Cannes e gli aneddoti dal mondo
Da giurato a Cannes, sotto la presidenza di David Cronenberg, racconta la scelta condivisa di premiare Rosetta dei Dardenne. Il successo internazionale dei suoi film gli ha regalato incontri inattesi, come quello con un ex legionario che aveva visto Ratataplan in Africa.
Televisione privata e pubblicità
Con Domani si balla, Nichetti racconta la nascita delle tv private, girando in luoghi destinati a diventare simbolici dell’impero Berlusconi. Dopo un insuccesso iniziale, accettò la proposta di Canale 5 e creò Quo Vadiz?, con ampia libertà creativa.
Dalla creatività alla standardizzazione pubblicitaria
Nichetti osserva con spirito critico l’evoluzione della pubblicità, passata da una stagione sperimentale a modelli standardizzati. Per anni ha firmato la campagna SIP, trasformandola in un racconto seriale sull’evoluzione della telefonia.
Cinema, social e intelligenza artificiale
Il ritorno al cinema con Amiche mai ha incontrato nuove difficoltà distributive, legate al controllo delle sale da parte delle piattaforme.
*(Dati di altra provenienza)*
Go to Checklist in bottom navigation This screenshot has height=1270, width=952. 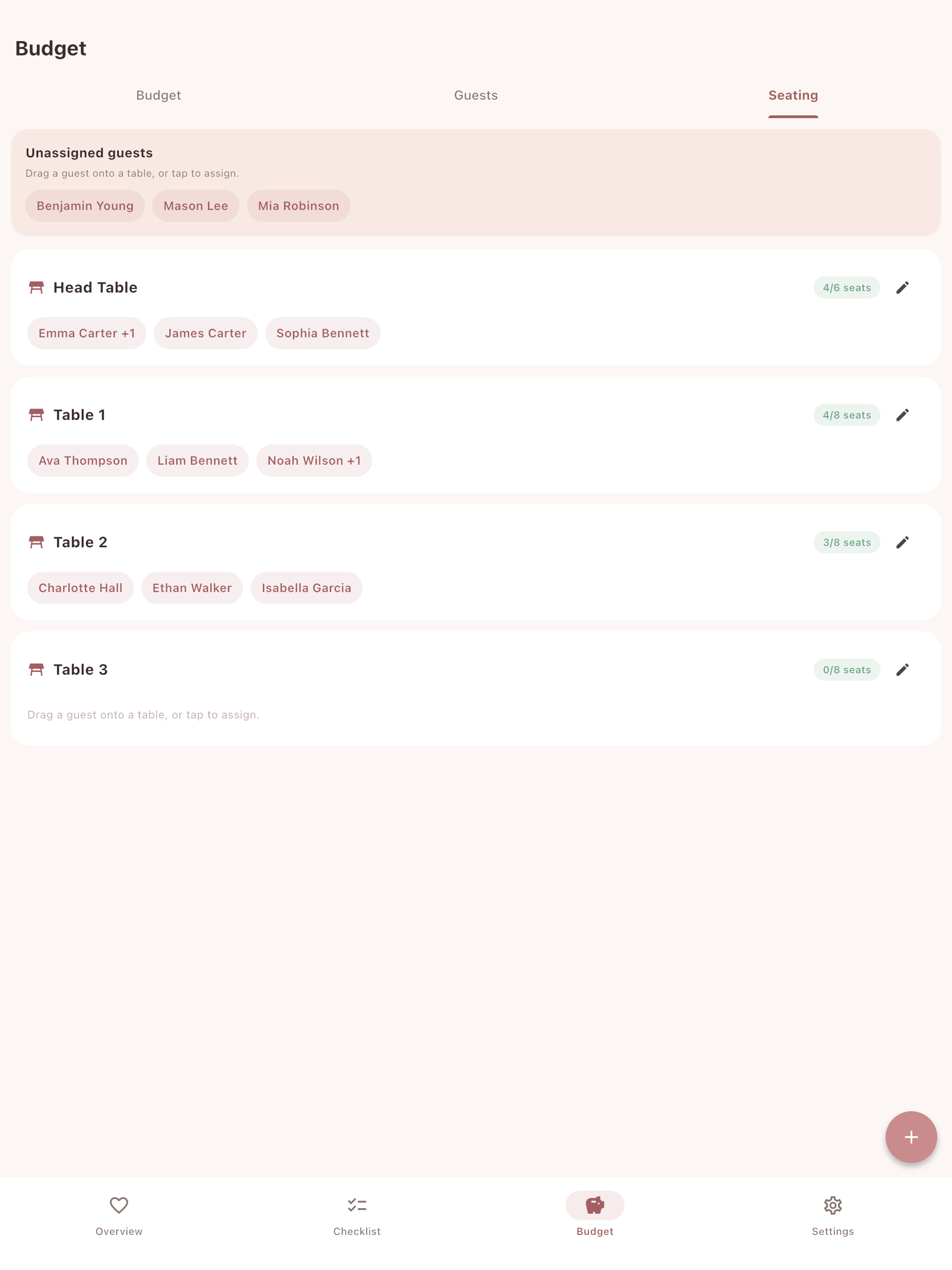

Oggi Nichetti utilizza i social per dialogare direttamente con il pubblico e guarda con curiosità all’intelligenza artificiale, soprattutto per le sue applicazioni nella distribuzione e nel doppiaggio, pur ritenendo insostituibile l’empatia del lavoro con gli attori.
Politica e semplificazione del linguaggio
Infine, il regista riflette sul dibattito politico contemporaneo, sempre più schiacciato sulla semplificazione e sulla battuta immediata, a discapito della complessità e dell’analisi, un segno dei tempi che accomuna media, spettacolo e comunicazione pubblica.